Durante el juicio por los crímenes cometido por los genocidas en el centro clandestino La Perla, quedó demostrado que en la provincia mediterránea comenzó el terrorismo de Estado en pleno gobierno constitucional de Isabel Perón.

También se demostró que hubo un plan sistemático de robo de bebés, por lo cual por primera vez, en las dieciocho condenas que tienen Menéndez, se lo condena por el robo de niños menores de 10 años. Se comprobó la usurpación de una empresa y además se calificó que los crímenes sexuales también forman parte de los delitos de lesa humanidad cometidos por el terrorismo de Estado.

El juicio duró tres años y nueve meses. Hubo 350 audiencias con más de 1.000 horas de duración y 600 testigos. No se conoce el número exacto de las víctimas que pasaron por este CCD, por no se abrieron los archivos, pero se calcula que fueron alrededor de 3.000 personas. Pero en esta megacausa solo se juzgaron por 716 casos. Después de cuarenta años se imputó tan solo a 58 represores, diez murieron durante el juicio, otros se los excluyó por falta de mérito y finalmente 43 represores llegaron a juicio. Cuántos de ellos quedaron impune no se sabe, porque todo lo que se conoce de este CCD, como del resto, es por el testimonio de los sobrevivientes, que junto a familiares y organismo de derechos humanos reconstruyeron parte de la historia.

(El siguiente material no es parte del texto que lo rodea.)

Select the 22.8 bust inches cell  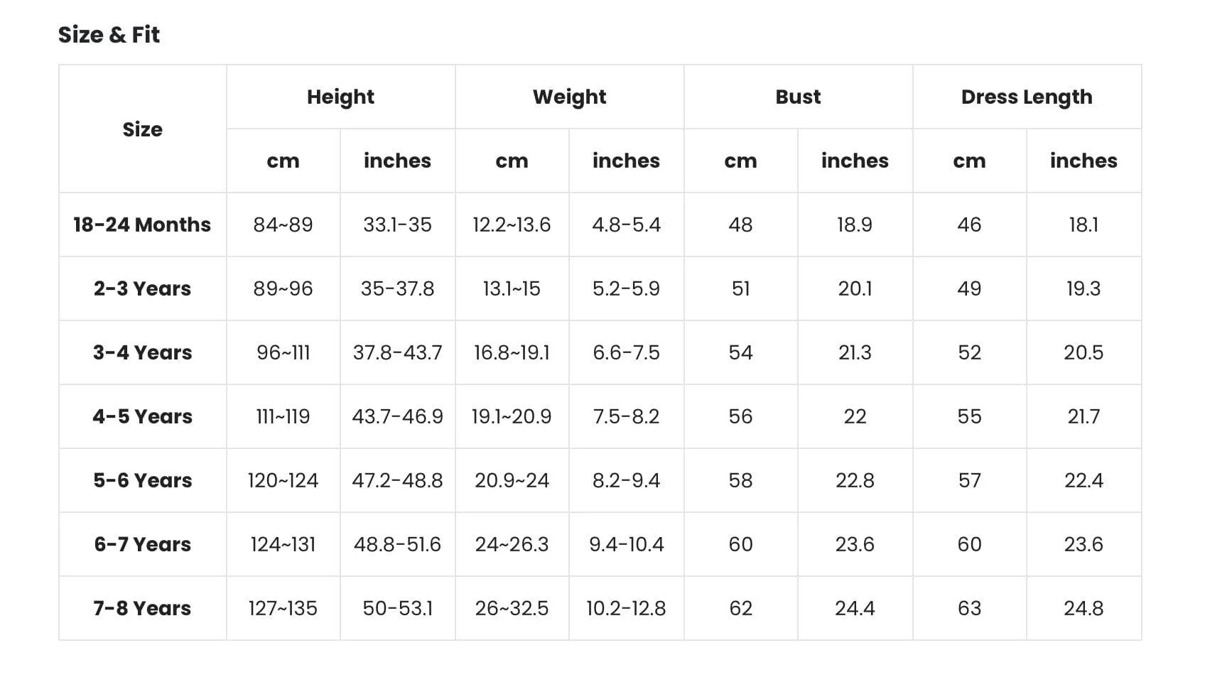point(855,480)
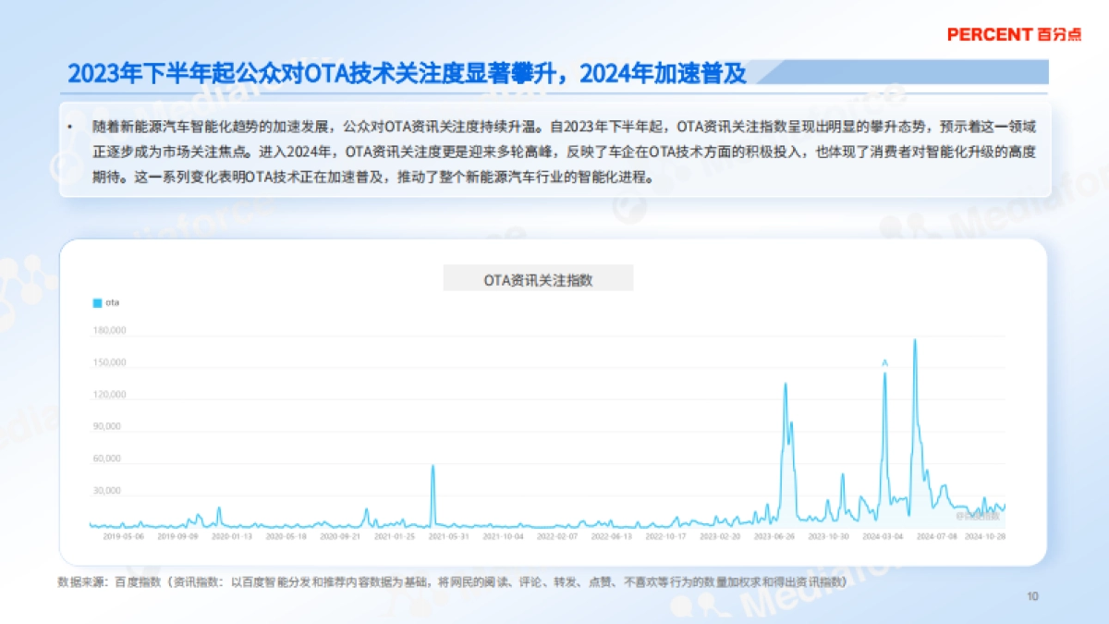Open the chart title 'OTA资讯关注指数' options
Screen dimensions: 1109x624
point(538,277)
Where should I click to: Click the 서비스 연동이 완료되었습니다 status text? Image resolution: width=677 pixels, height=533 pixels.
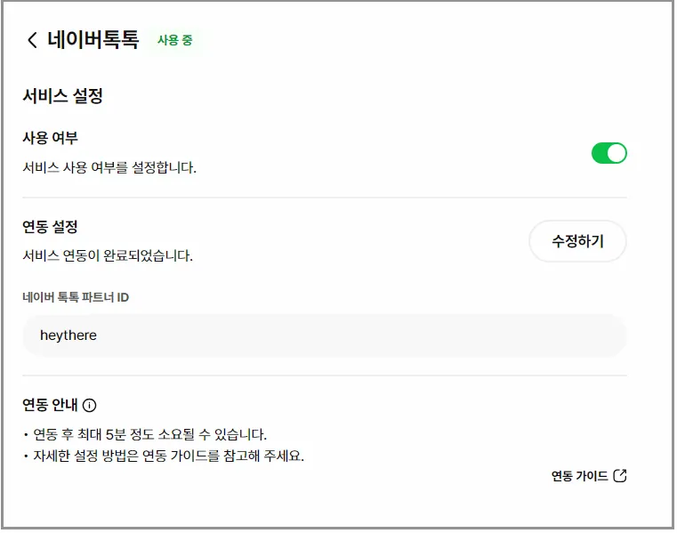click(x=108, y=256)
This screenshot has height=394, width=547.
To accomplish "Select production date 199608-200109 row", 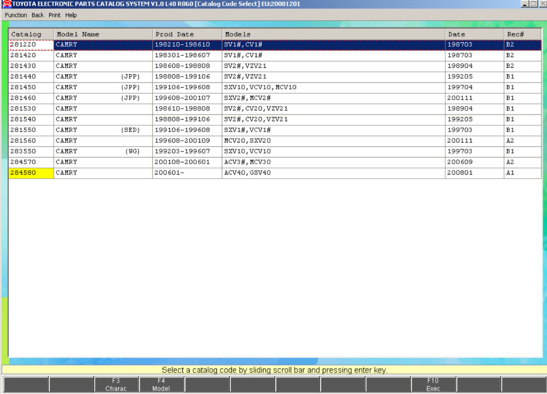I will 187,141.
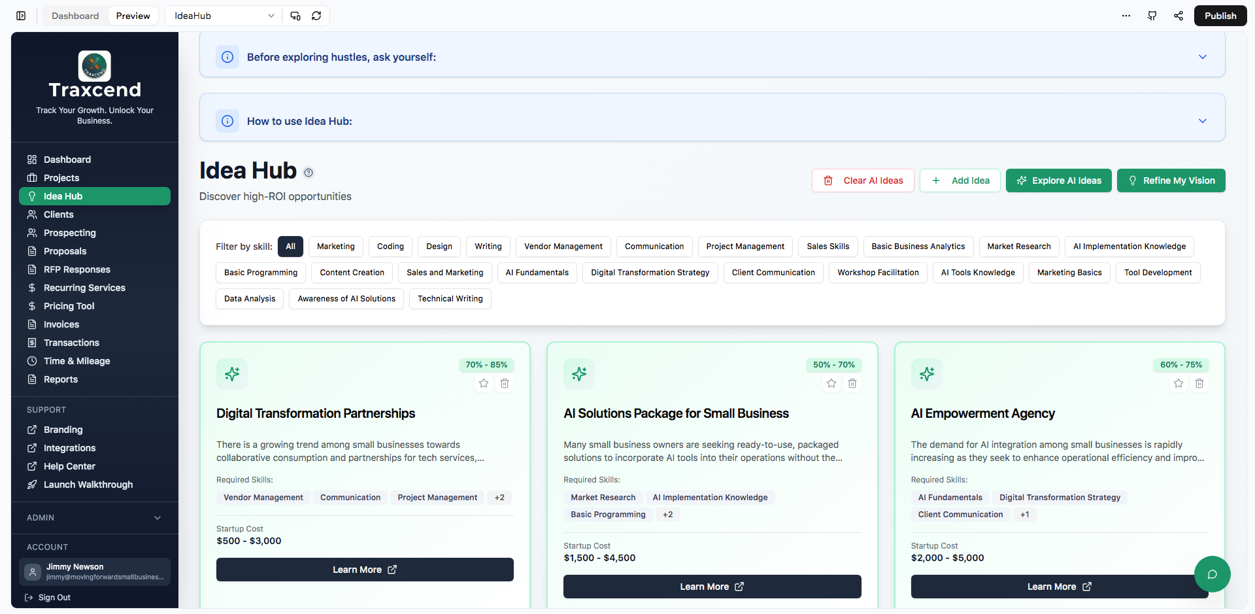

Si estas cifras reflejan el horror vivido durante la dictadura, hay otra que muestra que “juicio y castigo a los culpables de los 30.000 desaparecidos” continúa siendo una bandera de lucha. Más de 10.000 personas se movilizaron hasta los tribunales de Córdoba; entre ellos muchos jóvenes de escuelas secundarias concurrieron a conocer la sentencia y a festejar cada condena a cadena perpetua que recibieron los genocidas.

No solo se festejó la prisión de un puñado de represores, también se condenó el golpe militar que aniquiló la insurgencia obrera.

Estas movilización junto a las que se desarrollan en La Plata contra el fallo a favor de Etchecolatz para concederle la prisión domiciliaria, son un claro mensaje para el gobierno de Macri, que comenzó a “corregirse” de sus dichos, de que no hay espacio para hablar de “guerra sucia”.